Aufgaben zur Finanzierung sind oft vielfältige Klausurfallstudien, denn das Finanzierungsportfolio läßt Raum für abwechslungsreiche Prüfungsgestaltungen. Sie setzen nicht nur bilanzielle Kenntnisse voraus, sondern auch Hintergrundwissen zur Jahresabschlußanalyse und zur Rechtsformenlehre. Der Dozent muß diese Themen also vor dem Finanzierungsthema vermittelt haben; dann aber kann der Aufgabenersteller vielseitige Fragestellungen entwickeln, die facettenreiche Prüfungen gestatten. Schauen wir uns mal ein einfaches Beispiel an:
Elektriker Nord oHG | |||||||||||||
Aktiva | Passiva | ||||||||||||
A | Anlagevermögen | 250.000 EUR | A | Eigenkapital | |||||||||
B | Umlaufvermögen | 1. | Kapitalkonto Arnold | 80.000 EUR | |||||||||
1. | Vorräte | 5.000 EUR | 2. | Kapitalkonto Becker | 80.000 EUR | ||||||||
2. | Forderungen, sonst. Verm. | 35.000 EUR | B | Verbindlichkeiten | |||||||||
3. | Kasse, Bankguthaben | 30.000 EUR | 1. | langfristige Verb. | 100.000 EUR | ||||||||
2. | kurzfristige Verb. | 60.000 EUR | |||||||||||
– davon aus Steuern | 15.000 EUR | ||||||||||||
– davon aus Sozialversich. | 20.000 EUR | ||||||||||||
320.000 EUR | 320.000 EUR |
Zunächst soll der Klausuteilnehmer begründen, warum sich das Unternehmen in einer Notlage befindet, und Mittel zur Lösung der Krise vorschlagen. Elementare Kenntnisse in Bilanzanalyse werden hier abgefragt.

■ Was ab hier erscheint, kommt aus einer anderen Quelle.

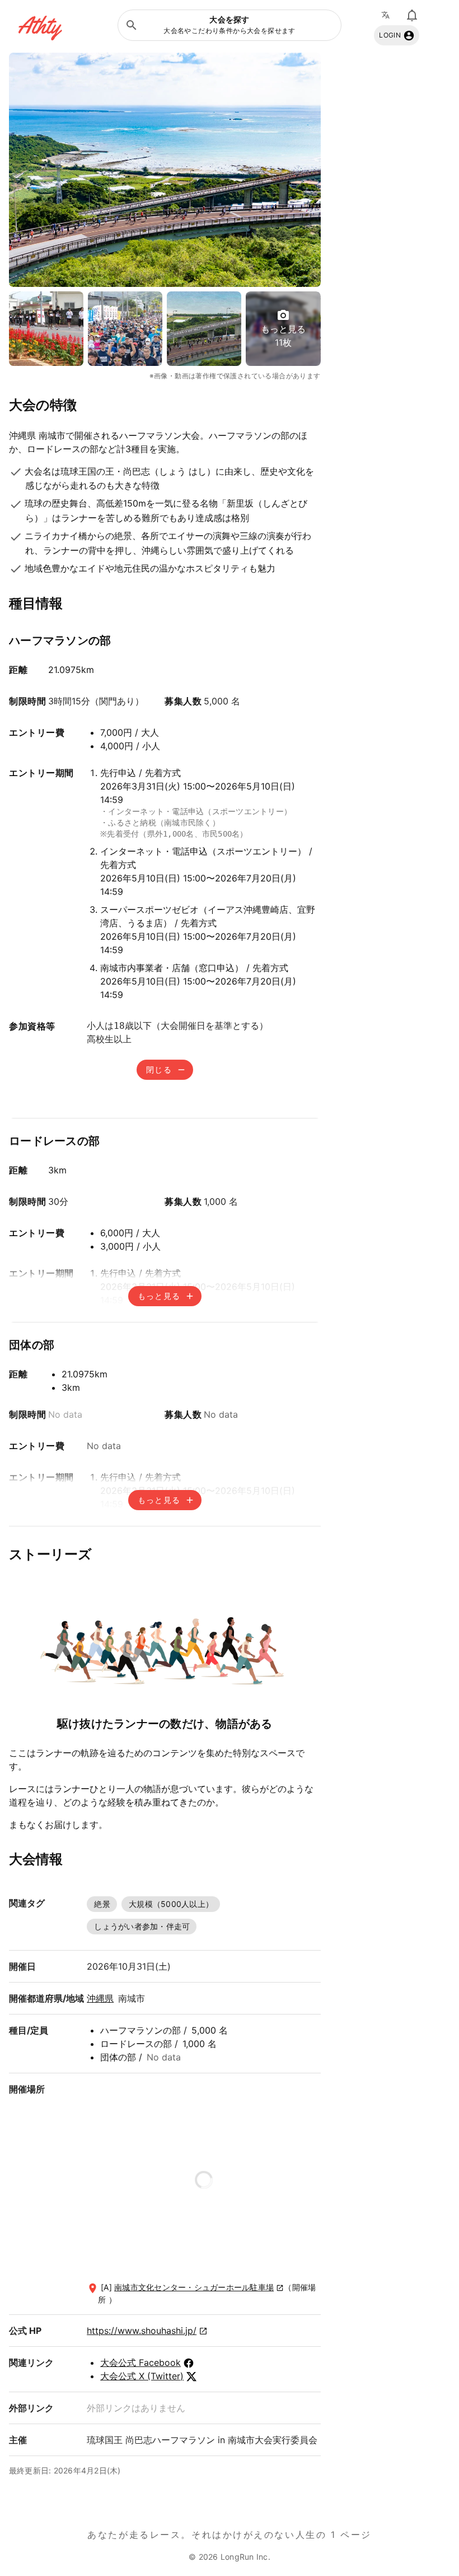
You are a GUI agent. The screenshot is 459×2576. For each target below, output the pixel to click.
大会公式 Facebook (140, 2362)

So berechnen wir hier die drei Liquiditätsgrade und finden, daß L1 = 50%, L2 = 108,33% und 3 = 116,67%. Und hier scheitert schon der Auswendiglerner, denn in diversen Leerbüchern findet sich der Satz, eine 1. Liquidität von 50% und eine zweite Liquidität von über 100% seien ausreichend. Das gerade stimmt hier aber nicht: die verfügbaren Barmittel i.H.v. 30.000 Euro reichen nämlich nicht mehr, die beiden "Davon"-Positionen der kurzfristigen Verbindlichkeiten zu bedienen. Das Unternehmen wird also alleine durch die Forderungen der Zwangsversicherungen und Finanzbehörden zahlungsunfähig. Die traditionellen Liquiditätskennziffern reichen hier also nicht aus um zu erkennen, daß dringend Forderungen eingetrieben und eine Kreditlinie mit der Bank vereinbart werden sollte, um die Insolvenz abzuwenden. Schablonenhaftes Lernen verhilft also nicht auf die Treppe zum Erfolg: so einfach kann man das beweisen!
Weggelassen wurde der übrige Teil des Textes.